Maybe it’s because it’s an election year, or because football season is just heating up, or because things in the world are not stable as we’d like them to be, but for whatever the reason, our world seems like a pretty divisive place these days. It is hard to find what, if any, common thread streams through all of society, binding us together with one shared value or foundation. But I think I may have found the one force that spans all socio-economic groups, ages, education levels, and even sports team loyalties and political party affiliations? Want to know what it is? Reality TV. You know these shows: American Idol, The Real Housewives, The Amazing Race, and the list goes on and on with unparalleled popularity. My personal favorite right now is Storage Wars, and I watch with bated breath hoping for the day they find a shofar in one of these storage lockers! It seems we just can’t stop watching this so-called “reality”. Interestingly enough, a little while back, Psychology Today published a study that addressed why. It concluded: “Ordinary people can watch the shows, see people like themselves and imagine that they too can become celebrities….”[i] Ironically, reality TV provides the ultimate escape from reality, because on some basic level, behind the quest for fame is the human desire to have significance beyond oneself; it is ultimately the quest for immortality.
Unfortunately, that quest, as we know, is a futile one. No one lives forever. We know it’s unrealistic. But in our world where it is hard to know what is real, where much of our reality seems unfixed and un-centered, it’s hard to find something to hold on to.
So today, I want us to get real - real in a way that doesn’t indulge a fantasy, that isn’t mind-numbing and simple, but in a way that provides some traction. But to do that, we’re going to need to get out of our comfort zones a bit, in a way that might be difficult. I promise it will be worth it in the end.
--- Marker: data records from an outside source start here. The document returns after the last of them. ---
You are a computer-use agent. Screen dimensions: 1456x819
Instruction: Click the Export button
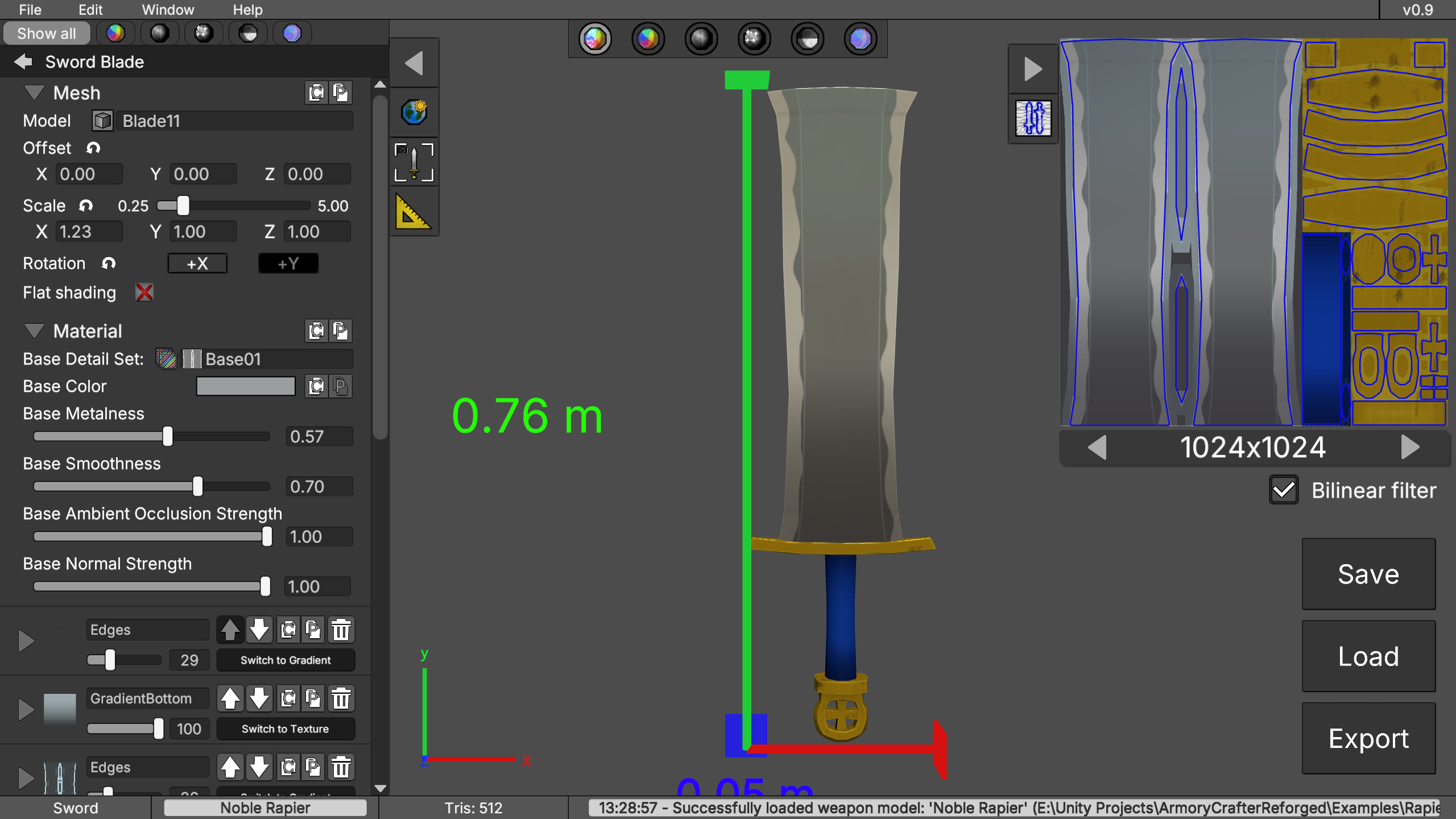click(1368, 738)
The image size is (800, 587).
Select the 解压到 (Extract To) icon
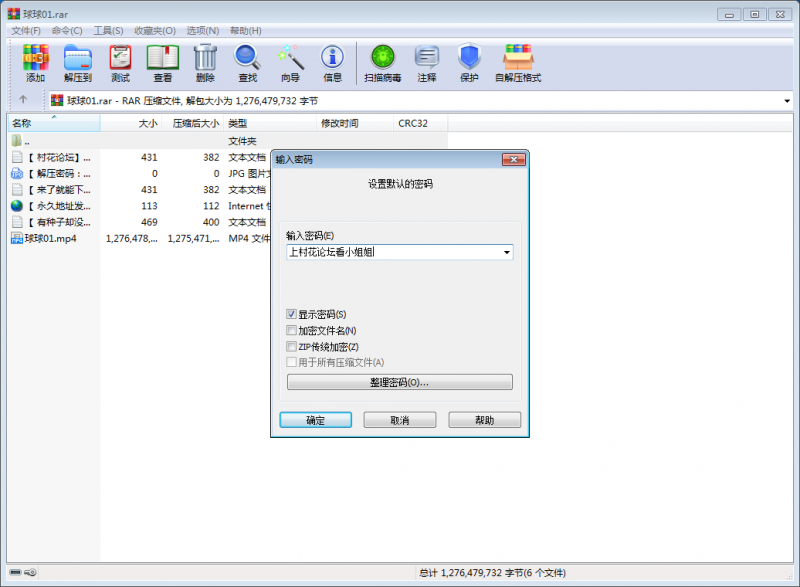[x=77, y=60]
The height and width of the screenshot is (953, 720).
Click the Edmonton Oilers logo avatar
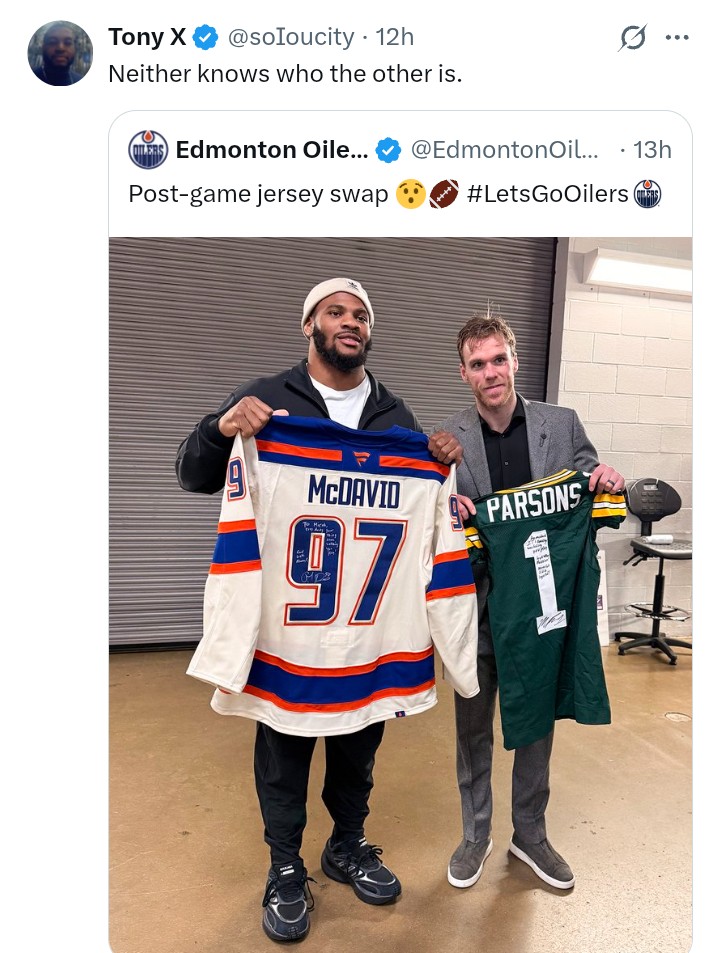coord(148,150)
OK?
Let’s start with what is arguably the only real religious question there is: If there is an all knowing Divine being we call God who is good, then why do bad things happen?
Yom Kippur’s liturgical centerpiece – Unetaneh Tokef – seems to give us the answer. You know it – “Let us proclaim the sacred power of this day – it is awesome and full of dread. On Rosh Hashanah it is written, on Yom Kippur it is sealed. Who shall live and who shall die.” It’s really scary, difficult stuff – at least it is for me. But after the long, frightening list, the passage seems to indicate how we can avert our fate – “uteshuvah, utefilah, utzedakah maavirin et roah hagzeirah – but repentance prayer and charity temper judgment’s severe decree.” In other words: do good stuff, like repenting, praying, and giving charity, and you’ll be ok. Don’t and the consequences are clear. So the answer to that question we asked before seems to be that if good things happen to people, God is rewarding them and if bad things happen, God is punishing them. For me, and likely for many of you, this concept proves hard to swallow.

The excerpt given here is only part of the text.